**TEXTE FOURNI**
★ ★ ★ ★

Si je m’en tiens à ce que produit Madame de Staël dans son essai, il est manifeste qu’elle souhaite attirer un lectorat de gens « biens », de « quelques hommes éclairés », « les hommes de goût ». En somme elle veut les meilleurs lecteurs, et souhaite écarter les pires, le gros nombre, ceux qu’elle appelle « la multitude », « le grand nombre », « la masse des hommes », « les esprits grossiers ». Cette dichotomie entre les bons et les méchants, toute naïve soit elle nous révèle une axiologie portée par le discours théorique de Madame de Staël. Et dans ce discours axiologique, il y a un discours anthropologique et politique, ce dernier étant fondé sur une division entre les Grands et les Petits. À aucun moment l’autrice ne donnera une grille pour nous permettre de déterminer qui fait partie des bons et qui fait partie des méchants. Cela n’est pas utile, car on le sait : les riches qui ont eu les moyens de s’acheter une éducation sont supérieurs aux pauvres restés dans l’ignorance. On comprend ainsi comment la pensée théorique de Madame de Staël s’articule à une pensée politique.
Ce qui est vrai pour Madame de Staël l’est pour beaucoup d’autrices et d’auteurs – je n’ose pas dire tous, de peur de généraliser abusivement, mais le cœur y est. La création littéraire se structure autour d’une pensée politique, il n’y a pas de littérature sans politique, non seulement parce qu’un texte transmet des idées, mais également et surtout parce qu’à partir du moment où il découvre la réponse à la question « Quel lectorat ne voudrais-je pas ? », un auteur comprend comment sa pensée s’organise.

★ ★ ★ ★

**DONNÉES ENREGISTRÉES**
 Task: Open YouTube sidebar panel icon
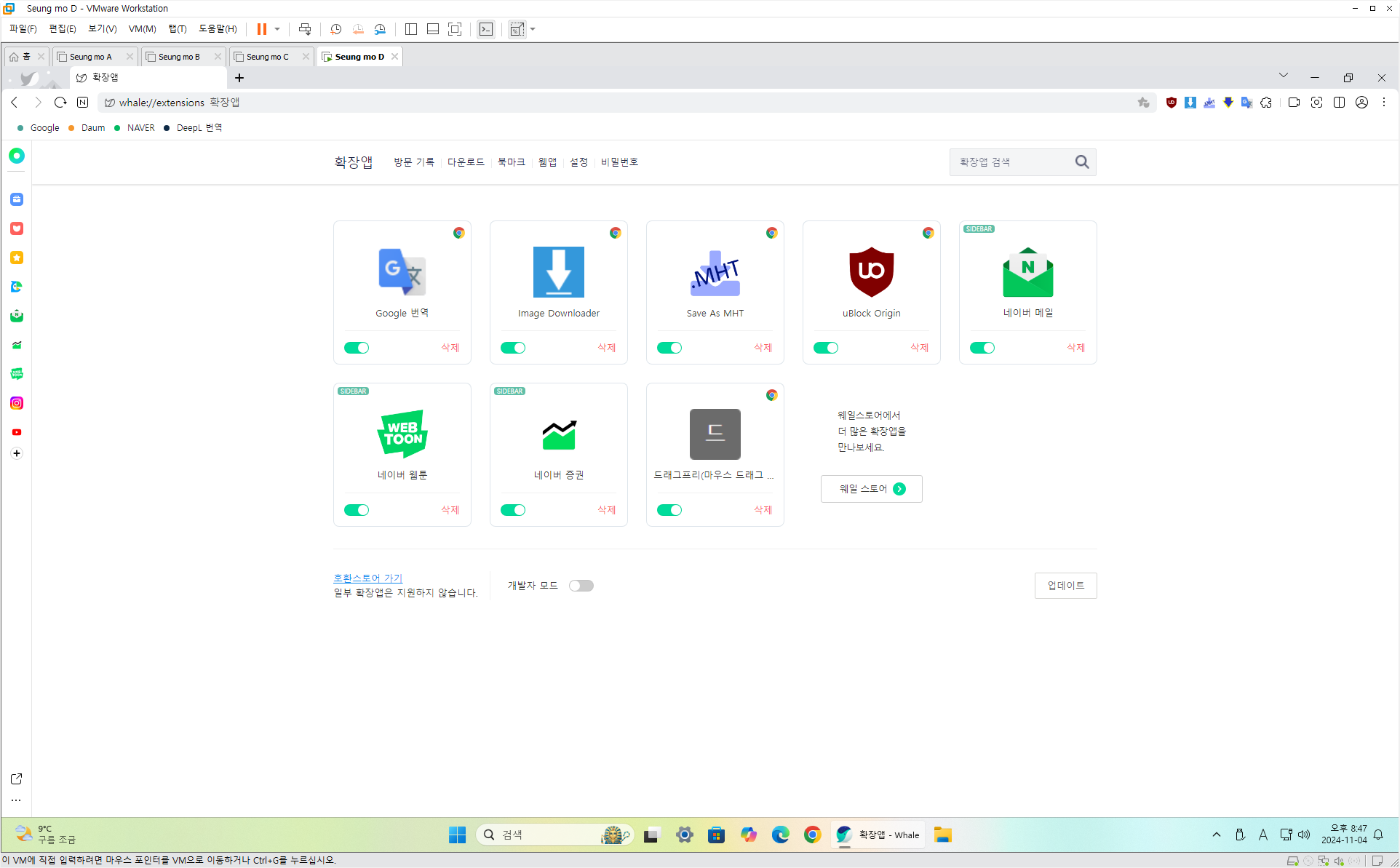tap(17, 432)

★ ★ ★ ★

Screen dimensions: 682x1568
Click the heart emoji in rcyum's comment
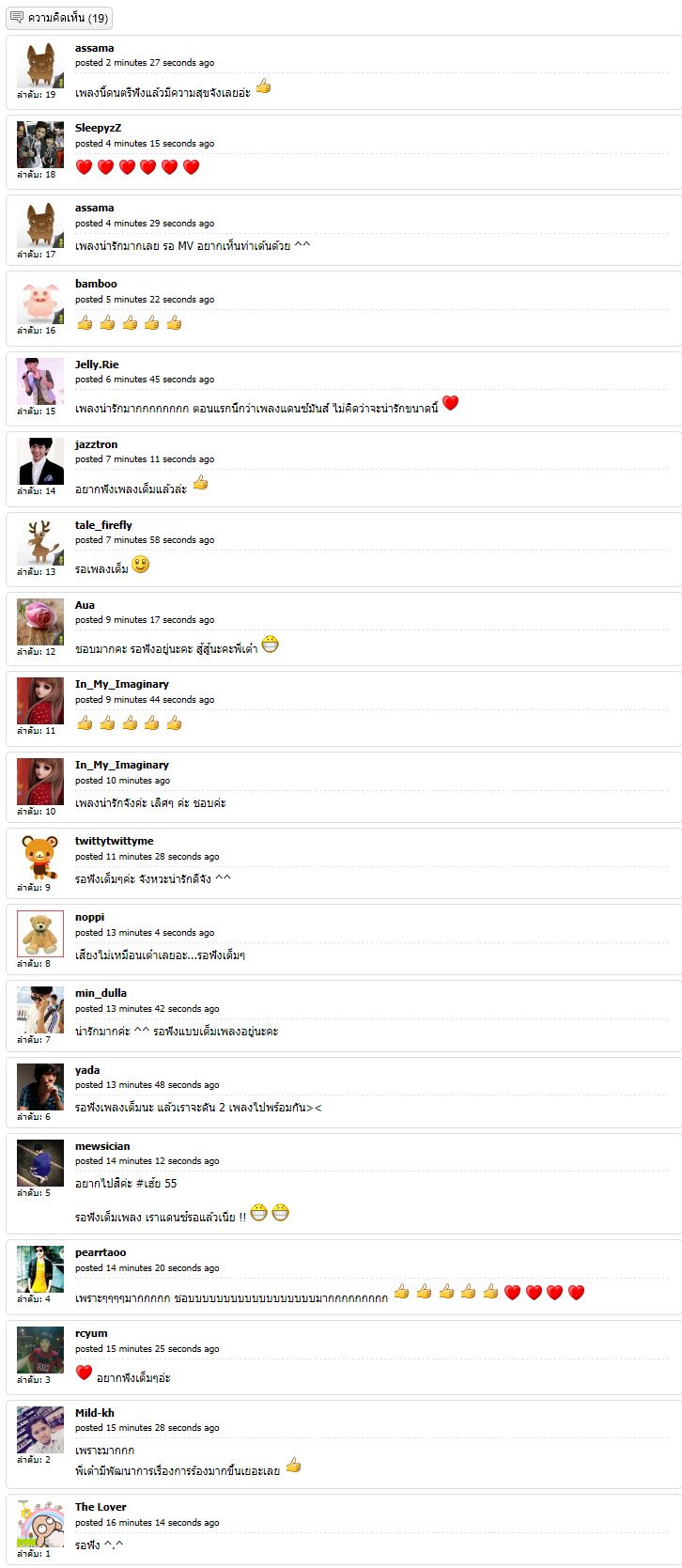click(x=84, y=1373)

★ ★ ★ ★

**CONSIGNES**
**1)** Répondez à ces questions sur le texte consacré à Madame de Staël :
(a) Sur quelle division se fonde le discours politique de Madame de Staël ?
(b) Par quelles expressions l'autrice désigne-t-elle le lectorat qu'elle souhaite attirer ?
(c) Quelle question permet à un auteur de comprendre comment sa pensée s'organise ?
**2)** Poursuivez le texte sur Madame de Staël et la politique en littérature après sa dernière phrase.
Les enregistrements proviennent d'une autre source que le texte.

**RÉPONSES**
**1)**
(a) Il se fonde sur une division entre les Grands et les Petits.
(b) Elle le désigne par les expressions « biens », « quelques hommes éclairés » et « les hommes de goût ».
(c) Il s'agit de la question « Quel lectorat ne voudrais-je pas ? ».

**2)**
Mais, il nous faut convenir que le choix du lectorat n’est pas à proprement parler d’un choix, au sens où un auteur n’empêche pas un lecteur de toucher son livre ou de l’acheter. Le choix est bien plus renard. Il se situe au cœur de l’écriture, dans la syntaxe, dans le choix des mots – pour parler comme Jakobson : sur l’axe syntactico-paradigmatique. Il se prélasse dans une phrase : « La parfaite vertu est le beau idéal du monde intellectuel. » (Discours préliminaire à De la littérature). Combien de connaissances il faut pour comprendre chacun des mots de cette phrase ! Combien il faut de maîtrise de la syntaxe pour entendre cette combinaison du déterminant et de l’adjectif : « le beau » ! Combien il faut de cours de philosophie pour saisir l’intérêt de l’adjectif « idéal », la définition de « vertu » ! En somme, combien il faut avoir lu avant de pouvoir lire ! Il suffit d’une seule phrase pour exclure, pour discriminer au sein du lectorat. La phrase agit comme une fessée : « tu as cru que tu étais autorisé dans ce livre, c’était une erreur », dit la phrase. Mais la discrimination n’est pas qu’exclusive, elle aussi inclusive. Elle est un welcome à celui qui comprend, qui parce qu’il a compris se sent valorisé d’avoir compris : « je fais partie de ceux qui comprennent » dit le lecteur élu, à quoi le livre répond : « tu es donc un bon lecteur ». Un chantage s’opère : si tu veux que je te considère comme un bon lecteur, accepte ce que je dis, car sinon quel lecteur serais-tu ? »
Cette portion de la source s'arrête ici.